[Data to use Boundary: Start]

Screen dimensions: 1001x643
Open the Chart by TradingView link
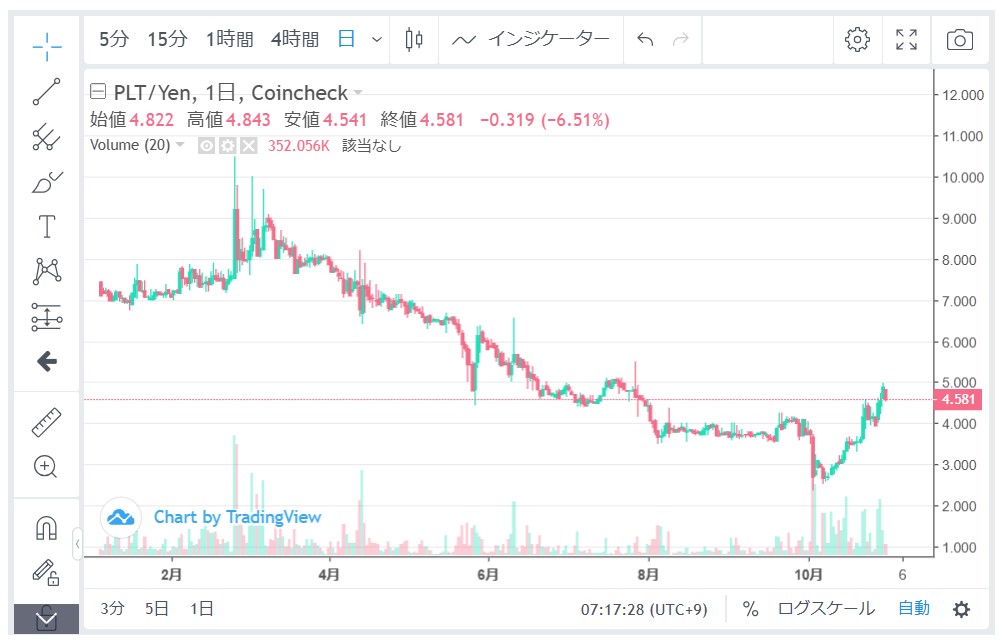(236, 517)
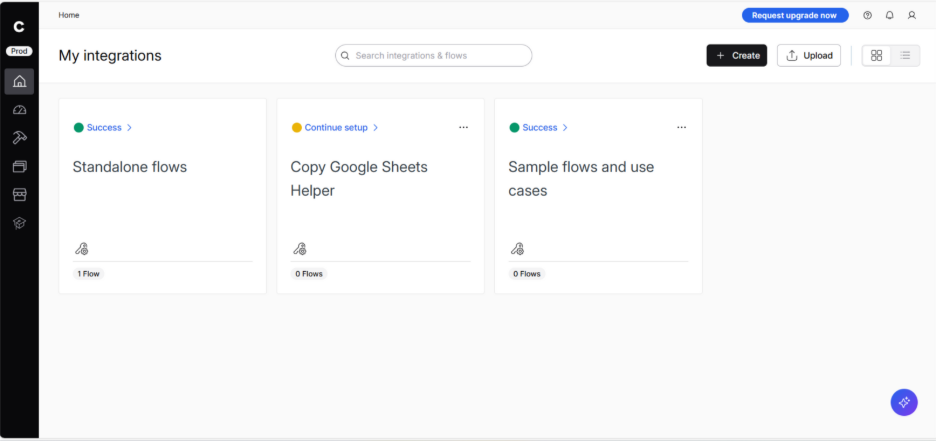Expand Success status on Standalone flows card

click(x=104, y=128)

[Data to use Boundary: End]

§ Task
Print all data above verbatim, except pictures.

§ Exercise result
Screen dimensions: 1001x643
Open the Chart by TradingView link
(236, 517)
Expand Success status on Standalone flows card

click(x=104, y=128)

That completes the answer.